Die Gewerkschaften beklagen, dass Minijobs reguläre Stellen verdrängen. Entscheidend in dieser Debatte ist, wie viele Minijobs es überhaupt gibt. Die Minijob-Zentrale gibt Unschärfen zu. "Wir werten zeitnah die Daten aus, die uns von den Arbeitgebern gemeldet werden", sagt Sprecherin Claudia Müller. "Zu diesem frühen Zeitpunkt sind dies die richtigen Zahlen." Allerdings gebe es auch eine Differenz zwischen den Zahlen der Minijob-Zentrale und denen der Bundesagentur für Arbeit, die sich aus unterschiedlichen Stichtagen erkläre.

Das Statistische Bundesamt räumt ein, dass die Daten falsch sind. "Wir haben das Problem erkannt, dass wir im Mikrozensus etwa eineinhalb Millionen Minijobs zu wenig erfassen. Deshalb veröffentlichen wir die Zahlen im Moment nicht und arbeiten weiter an einer verbesserten Erfassung, sagte Referatsleiter Körner. Die Verzerrung ergebe sich vermutlich daraus, dass die im Rahmen des Mikrozensus von den statistischen Ämtern Befragten nicht immer korrekt antworteten. Das liege zum Teil daran, dass beispielsweise ein Rentner, der auch einen Minijob habe, in der Befragung vermutlich antworte, dass er nur Rentner sei. Doch auch die Möglichkeit, dass die Befragten Missbrauch verschwiegen, "können wir nicht vollständig ausschließen", sagte Körner.

Einsparung von Steuern und Sozialabgaben

Diesen Aspekt gewichtet Karl Brenke, Arbeitsmarktforscher beim Deutschen Institut für Wirtschaftsforschung (DIW) in Berlin, deutlich stärker. "Eine Differenz von zwei Millionen Jobs – das kann nicht nur ein statistischer Fehler sein." Schon die Tatsache, dass die Unterschiede bei der Zahl der Minijobs vor allem bei Älteren und bei unter 18-Jährigen entstehen, deute darauf hin, dass auch Scheinarbeitsverhältnisse im Spiel sein könnten. Brenke hält es für denkbar, dass ein früher voll steuer- und sozialabgabenpflichtiger Vollzeitbeschäftigter weiter in einem Unternehmen arbeite, sein Arbeitsverhältnis aber in zwei oder drei Minijobs aufgespalten werde. Um Steuern und Sozialabgaben zu sparen, würden für den zweiten oder dritten Minijob Jugendliche oder Alte angemeldet, deren Einkommen die steuerlichen Freigrenzen nicht überschreitet, vermutet Brenke.

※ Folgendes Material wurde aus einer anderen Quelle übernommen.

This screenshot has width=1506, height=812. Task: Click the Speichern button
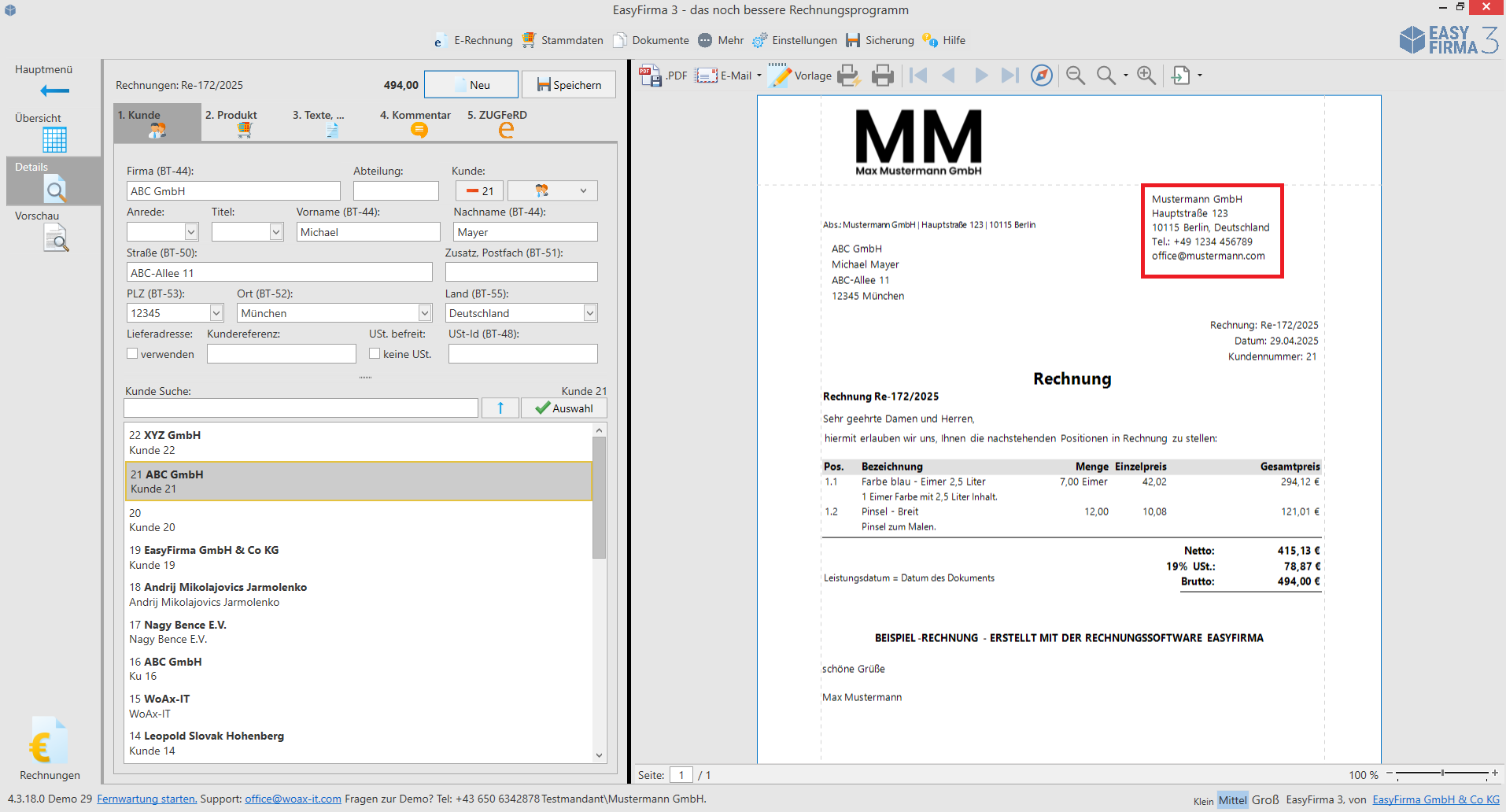click(569, 85)
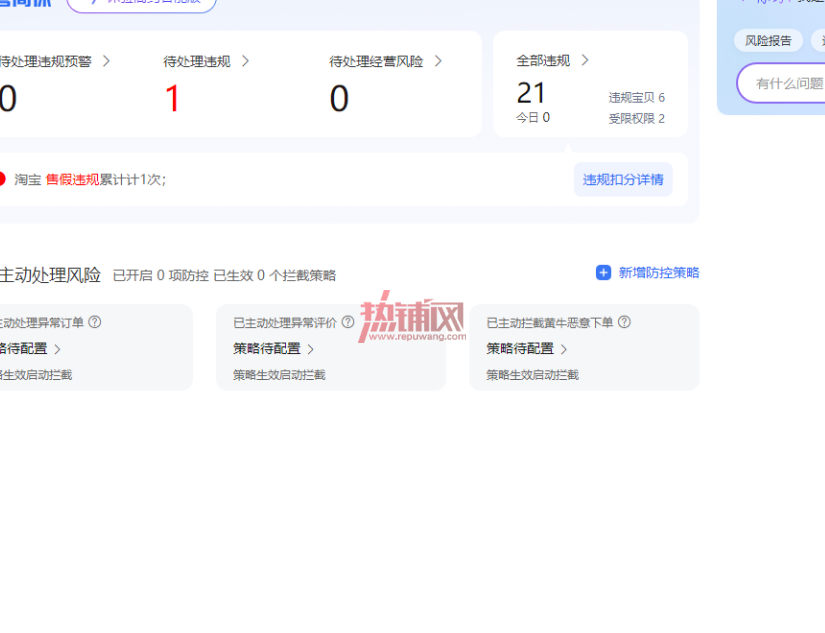Expand 待处理违规预警 chevron arrow
Image resolution: width=825 pixels, height=633 pixels.
coord(106,61)

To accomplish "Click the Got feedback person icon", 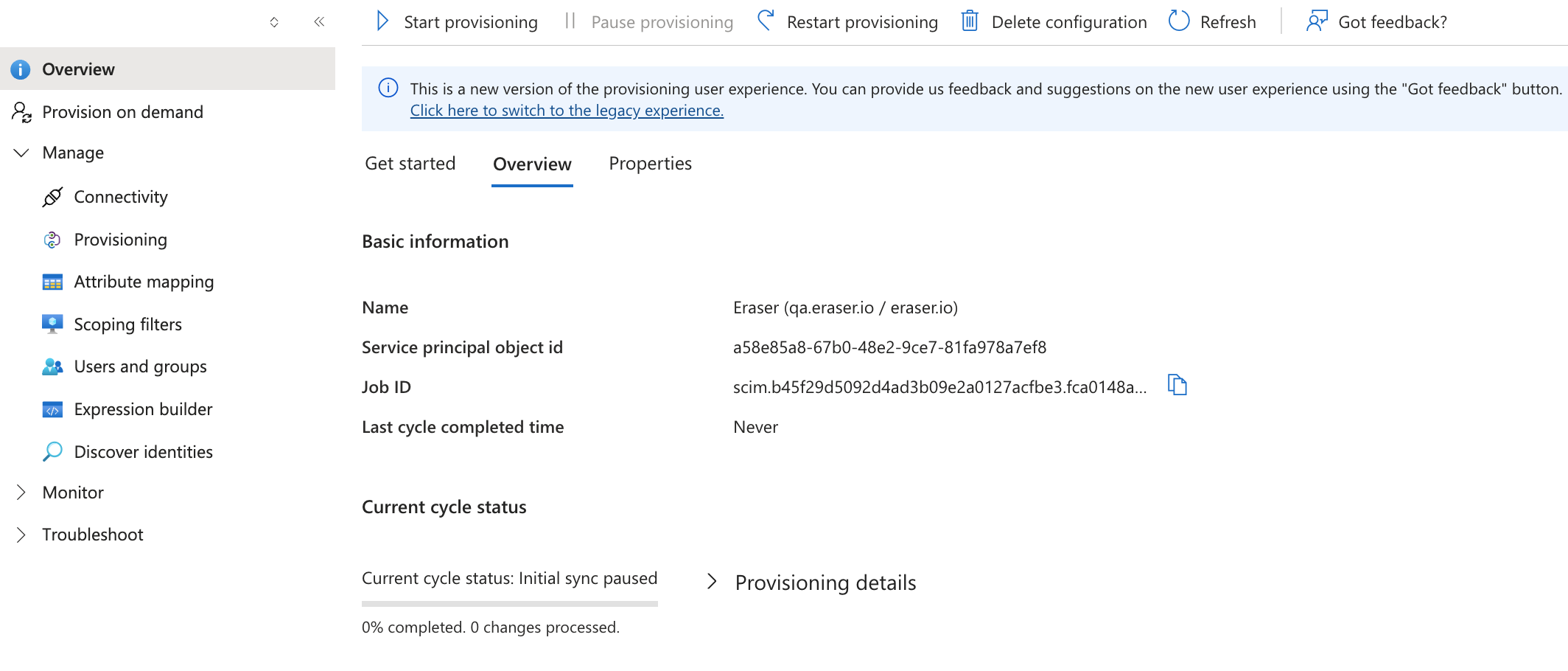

Entgegen der rückläufigen Arbeitslosenstatistik beklagt der Deutsche Landkreistag eine stetig wachsende Zahl von Hartz-IV-Empfängern. Demnach stieg die Zahl der Hilfeempfänger im April dieses Jahres auf rund 7,4 Millionen. Die Zahl der Arbeitslosen ist im Juli jahreszeitlich bedingt leicht um 28 000 auf 3,72 Millionen gestiegen.